◆ **What you need to do**: Return the line containing "Task: Click the 生成报告 generate report icon" and all lines after it exactly; stop at the end of the material.

◆ **Supplied material**:

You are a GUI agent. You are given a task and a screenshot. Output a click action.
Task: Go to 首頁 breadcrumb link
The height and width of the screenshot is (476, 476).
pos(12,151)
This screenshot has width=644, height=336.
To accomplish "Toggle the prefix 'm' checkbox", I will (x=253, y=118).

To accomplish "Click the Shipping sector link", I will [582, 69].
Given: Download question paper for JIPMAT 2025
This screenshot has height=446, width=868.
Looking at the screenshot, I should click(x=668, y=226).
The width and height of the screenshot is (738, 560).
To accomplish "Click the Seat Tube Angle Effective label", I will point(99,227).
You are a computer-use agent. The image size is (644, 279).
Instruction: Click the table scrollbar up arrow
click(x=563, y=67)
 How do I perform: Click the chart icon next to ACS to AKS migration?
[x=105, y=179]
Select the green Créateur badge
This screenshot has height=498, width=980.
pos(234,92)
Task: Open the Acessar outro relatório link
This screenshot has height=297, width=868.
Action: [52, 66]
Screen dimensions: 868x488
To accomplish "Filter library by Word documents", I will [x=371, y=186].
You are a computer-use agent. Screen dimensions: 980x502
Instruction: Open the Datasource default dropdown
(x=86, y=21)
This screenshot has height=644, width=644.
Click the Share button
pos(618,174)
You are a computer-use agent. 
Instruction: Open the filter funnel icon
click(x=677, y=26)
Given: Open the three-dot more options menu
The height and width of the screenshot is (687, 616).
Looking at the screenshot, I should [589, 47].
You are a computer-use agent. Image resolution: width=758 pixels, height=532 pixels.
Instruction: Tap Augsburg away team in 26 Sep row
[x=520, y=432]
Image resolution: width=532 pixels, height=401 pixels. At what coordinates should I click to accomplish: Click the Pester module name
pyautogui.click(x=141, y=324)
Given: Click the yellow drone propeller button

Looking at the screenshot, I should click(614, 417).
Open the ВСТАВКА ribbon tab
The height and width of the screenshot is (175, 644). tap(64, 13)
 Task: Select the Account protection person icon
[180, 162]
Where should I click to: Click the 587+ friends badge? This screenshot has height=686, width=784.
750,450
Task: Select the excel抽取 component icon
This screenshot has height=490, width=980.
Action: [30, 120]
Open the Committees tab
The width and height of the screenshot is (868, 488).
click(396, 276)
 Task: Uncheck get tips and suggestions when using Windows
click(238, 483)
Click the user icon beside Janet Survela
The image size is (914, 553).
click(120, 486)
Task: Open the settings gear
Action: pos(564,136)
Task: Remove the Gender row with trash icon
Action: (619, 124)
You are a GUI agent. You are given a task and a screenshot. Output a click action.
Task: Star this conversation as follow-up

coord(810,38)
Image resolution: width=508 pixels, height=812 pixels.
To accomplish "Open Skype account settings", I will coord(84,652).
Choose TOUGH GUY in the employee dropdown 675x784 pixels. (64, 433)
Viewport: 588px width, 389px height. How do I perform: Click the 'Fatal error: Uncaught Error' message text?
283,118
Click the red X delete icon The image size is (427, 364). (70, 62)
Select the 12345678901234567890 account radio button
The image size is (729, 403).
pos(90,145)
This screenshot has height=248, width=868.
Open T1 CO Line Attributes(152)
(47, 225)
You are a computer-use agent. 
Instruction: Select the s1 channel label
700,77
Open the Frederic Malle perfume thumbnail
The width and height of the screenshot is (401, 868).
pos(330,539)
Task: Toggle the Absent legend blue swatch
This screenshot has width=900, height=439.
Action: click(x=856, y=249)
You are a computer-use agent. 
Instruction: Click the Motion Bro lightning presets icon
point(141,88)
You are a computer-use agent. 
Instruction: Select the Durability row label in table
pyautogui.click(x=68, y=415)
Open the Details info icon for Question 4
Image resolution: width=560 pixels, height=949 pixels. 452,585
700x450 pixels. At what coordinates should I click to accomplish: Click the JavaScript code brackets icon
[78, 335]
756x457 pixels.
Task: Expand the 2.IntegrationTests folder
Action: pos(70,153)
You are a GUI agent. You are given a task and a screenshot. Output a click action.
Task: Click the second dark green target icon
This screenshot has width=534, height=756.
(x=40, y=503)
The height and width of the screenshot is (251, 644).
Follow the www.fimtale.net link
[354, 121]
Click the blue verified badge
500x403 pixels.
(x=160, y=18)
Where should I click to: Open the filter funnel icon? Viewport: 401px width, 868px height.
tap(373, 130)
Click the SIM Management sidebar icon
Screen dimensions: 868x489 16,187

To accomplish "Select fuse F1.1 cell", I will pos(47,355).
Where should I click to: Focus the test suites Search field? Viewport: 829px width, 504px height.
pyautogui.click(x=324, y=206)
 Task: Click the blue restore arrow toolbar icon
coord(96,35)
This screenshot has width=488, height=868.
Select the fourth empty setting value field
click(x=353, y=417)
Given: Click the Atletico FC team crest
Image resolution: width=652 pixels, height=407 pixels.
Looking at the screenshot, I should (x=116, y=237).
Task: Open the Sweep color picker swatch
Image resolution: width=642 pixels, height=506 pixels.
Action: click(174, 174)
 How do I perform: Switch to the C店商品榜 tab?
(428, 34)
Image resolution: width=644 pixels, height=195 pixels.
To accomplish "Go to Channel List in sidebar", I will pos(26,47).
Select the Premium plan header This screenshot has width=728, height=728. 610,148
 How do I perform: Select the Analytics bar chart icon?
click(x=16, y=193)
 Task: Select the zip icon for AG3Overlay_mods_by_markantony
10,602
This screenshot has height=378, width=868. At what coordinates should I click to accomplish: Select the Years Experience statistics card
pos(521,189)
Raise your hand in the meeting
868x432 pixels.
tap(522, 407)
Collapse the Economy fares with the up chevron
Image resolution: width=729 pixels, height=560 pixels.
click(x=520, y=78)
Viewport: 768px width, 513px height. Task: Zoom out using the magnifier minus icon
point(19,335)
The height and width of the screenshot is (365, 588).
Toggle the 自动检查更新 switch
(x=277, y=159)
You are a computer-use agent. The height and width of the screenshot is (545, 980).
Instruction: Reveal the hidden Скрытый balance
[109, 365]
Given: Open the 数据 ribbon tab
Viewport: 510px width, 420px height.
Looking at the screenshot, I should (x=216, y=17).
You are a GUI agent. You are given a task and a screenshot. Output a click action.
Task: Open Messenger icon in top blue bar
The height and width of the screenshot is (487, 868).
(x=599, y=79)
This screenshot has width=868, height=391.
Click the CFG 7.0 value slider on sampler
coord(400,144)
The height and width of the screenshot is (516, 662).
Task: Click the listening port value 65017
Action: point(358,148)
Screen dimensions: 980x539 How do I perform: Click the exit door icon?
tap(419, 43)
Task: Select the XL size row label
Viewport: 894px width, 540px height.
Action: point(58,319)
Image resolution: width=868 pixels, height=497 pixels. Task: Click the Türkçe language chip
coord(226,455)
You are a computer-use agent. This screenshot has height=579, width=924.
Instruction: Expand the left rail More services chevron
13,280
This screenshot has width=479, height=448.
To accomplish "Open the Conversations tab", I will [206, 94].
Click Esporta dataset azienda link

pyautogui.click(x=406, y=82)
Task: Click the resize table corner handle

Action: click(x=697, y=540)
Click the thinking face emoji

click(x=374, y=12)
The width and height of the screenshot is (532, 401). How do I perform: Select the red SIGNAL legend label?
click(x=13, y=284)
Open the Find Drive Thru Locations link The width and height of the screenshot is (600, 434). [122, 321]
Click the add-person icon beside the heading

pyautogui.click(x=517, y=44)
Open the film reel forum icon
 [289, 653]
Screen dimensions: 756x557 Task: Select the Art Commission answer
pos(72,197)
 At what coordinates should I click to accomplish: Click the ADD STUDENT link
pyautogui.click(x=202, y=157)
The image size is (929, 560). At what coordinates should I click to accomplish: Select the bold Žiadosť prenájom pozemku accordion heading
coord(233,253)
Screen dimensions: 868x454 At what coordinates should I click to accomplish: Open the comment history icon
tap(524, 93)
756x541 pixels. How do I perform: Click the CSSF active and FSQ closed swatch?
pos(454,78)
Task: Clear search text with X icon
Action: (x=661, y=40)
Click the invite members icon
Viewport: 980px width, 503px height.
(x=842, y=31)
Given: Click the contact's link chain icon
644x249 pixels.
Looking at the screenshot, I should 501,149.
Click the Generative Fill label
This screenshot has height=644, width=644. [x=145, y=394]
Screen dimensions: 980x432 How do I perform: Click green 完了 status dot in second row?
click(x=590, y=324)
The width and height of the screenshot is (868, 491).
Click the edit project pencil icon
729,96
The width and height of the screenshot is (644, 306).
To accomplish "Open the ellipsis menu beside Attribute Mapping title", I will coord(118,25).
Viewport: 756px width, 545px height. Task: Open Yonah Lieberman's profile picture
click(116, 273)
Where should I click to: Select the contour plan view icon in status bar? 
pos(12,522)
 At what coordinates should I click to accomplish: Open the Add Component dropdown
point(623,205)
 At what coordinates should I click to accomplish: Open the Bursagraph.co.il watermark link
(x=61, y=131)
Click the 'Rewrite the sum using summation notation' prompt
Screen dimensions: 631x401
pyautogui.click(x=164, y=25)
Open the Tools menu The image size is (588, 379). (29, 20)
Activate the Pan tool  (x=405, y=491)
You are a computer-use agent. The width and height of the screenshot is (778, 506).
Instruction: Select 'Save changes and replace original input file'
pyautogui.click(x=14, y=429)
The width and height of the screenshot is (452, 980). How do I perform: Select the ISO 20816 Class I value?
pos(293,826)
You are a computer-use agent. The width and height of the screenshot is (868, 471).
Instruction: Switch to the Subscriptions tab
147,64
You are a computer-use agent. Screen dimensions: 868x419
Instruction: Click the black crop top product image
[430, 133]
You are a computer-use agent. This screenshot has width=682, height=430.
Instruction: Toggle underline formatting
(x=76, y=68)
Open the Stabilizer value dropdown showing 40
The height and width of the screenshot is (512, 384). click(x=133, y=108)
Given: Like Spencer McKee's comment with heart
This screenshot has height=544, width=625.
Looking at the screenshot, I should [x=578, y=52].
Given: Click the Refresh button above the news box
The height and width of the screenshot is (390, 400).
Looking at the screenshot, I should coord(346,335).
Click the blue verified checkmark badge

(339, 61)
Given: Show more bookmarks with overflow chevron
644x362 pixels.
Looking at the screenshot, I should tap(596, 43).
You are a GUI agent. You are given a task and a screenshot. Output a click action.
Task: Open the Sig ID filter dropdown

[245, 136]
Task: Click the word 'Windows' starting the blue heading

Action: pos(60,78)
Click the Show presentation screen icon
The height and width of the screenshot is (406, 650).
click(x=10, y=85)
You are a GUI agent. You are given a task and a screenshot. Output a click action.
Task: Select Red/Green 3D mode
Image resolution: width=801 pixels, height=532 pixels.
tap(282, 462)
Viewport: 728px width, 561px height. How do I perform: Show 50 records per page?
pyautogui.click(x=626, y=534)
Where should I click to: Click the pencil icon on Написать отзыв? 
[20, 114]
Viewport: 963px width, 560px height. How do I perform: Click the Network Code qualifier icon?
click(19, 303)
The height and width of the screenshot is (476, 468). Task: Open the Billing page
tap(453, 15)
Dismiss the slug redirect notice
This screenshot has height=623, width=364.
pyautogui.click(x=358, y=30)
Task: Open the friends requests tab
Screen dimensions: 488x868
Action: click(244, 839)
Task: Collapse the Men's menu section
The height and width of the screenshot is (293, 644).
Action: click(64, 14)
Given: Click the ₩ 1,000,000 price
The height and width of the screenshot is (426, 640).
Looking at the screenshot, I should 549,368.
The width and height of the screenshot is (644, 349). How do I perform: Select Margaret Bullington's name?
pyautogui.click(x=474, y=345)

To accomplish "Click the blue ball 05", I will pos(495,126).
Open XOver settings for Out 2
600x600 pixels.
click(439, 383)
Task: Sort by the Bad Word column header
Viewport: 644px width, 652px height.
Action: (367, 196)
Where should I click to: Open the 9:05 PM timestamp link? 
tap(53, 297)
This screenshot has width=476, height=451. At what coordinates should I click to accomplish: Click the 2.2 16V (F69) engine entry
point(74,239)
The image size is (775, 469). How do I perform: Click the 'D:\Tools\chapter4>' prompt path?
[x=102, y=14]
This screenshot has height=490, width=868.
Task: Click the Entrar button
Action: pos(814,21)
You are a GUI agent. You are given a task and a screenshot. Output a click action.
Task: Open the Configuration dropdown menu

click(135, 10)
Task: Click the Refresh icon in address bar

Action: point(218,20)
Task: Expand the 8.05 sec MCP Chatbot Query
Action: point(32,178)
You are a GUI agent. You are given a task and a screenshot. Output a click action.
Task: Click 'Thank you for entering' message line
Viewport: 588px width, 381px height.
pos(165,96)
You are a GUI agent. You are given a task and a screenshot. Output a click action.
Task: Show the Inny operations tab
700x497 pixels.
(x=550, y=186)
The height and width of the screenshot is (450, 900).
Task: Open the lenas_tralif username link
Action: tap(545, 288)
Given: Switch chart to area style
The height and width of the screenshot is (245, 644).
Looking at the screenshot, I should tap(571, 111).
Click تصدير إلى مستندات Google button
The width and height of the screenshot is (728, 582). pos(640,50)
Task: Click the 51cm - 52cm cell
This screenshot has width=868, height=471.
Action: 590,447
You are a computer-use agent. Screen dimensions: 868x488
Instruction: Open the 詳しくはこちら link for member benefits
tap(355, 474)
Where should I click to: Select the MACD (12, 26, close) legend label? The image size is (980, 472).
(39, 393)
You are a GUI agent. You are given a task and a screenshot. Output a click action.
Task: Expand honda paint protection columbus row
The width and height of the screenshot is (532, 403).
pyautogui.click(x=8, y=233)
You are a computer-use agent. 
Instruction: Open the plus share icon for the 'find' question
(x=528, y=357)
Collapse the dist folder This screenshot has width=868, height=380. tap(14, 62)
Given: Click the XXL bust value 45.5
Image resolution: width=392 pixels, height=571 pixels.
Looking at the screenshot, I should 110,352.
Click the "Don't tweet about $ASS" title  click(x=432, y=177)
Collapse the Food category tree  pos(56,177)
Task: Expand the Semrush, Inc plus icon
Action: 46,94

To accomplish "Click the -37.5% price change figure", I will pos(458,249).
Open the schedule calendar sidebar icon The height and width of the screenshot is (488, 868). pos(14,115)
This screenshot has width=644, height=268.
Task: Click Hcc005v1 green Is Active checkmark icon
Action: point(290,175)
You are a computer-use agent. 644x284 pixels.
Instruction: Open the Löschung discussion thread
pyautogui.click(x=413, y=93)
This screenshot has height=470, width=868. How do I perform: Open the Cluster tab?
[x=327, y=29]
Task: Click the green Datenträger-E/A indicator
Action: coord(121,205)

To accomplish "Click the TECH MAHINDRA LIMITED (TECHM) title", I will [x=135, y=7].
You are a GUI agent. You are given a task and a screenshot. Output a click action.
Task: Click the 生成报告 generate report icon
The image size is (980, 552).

◆ **Task output**:
Task: Click the 生成报告 generate report icon
The image size is (980, 552).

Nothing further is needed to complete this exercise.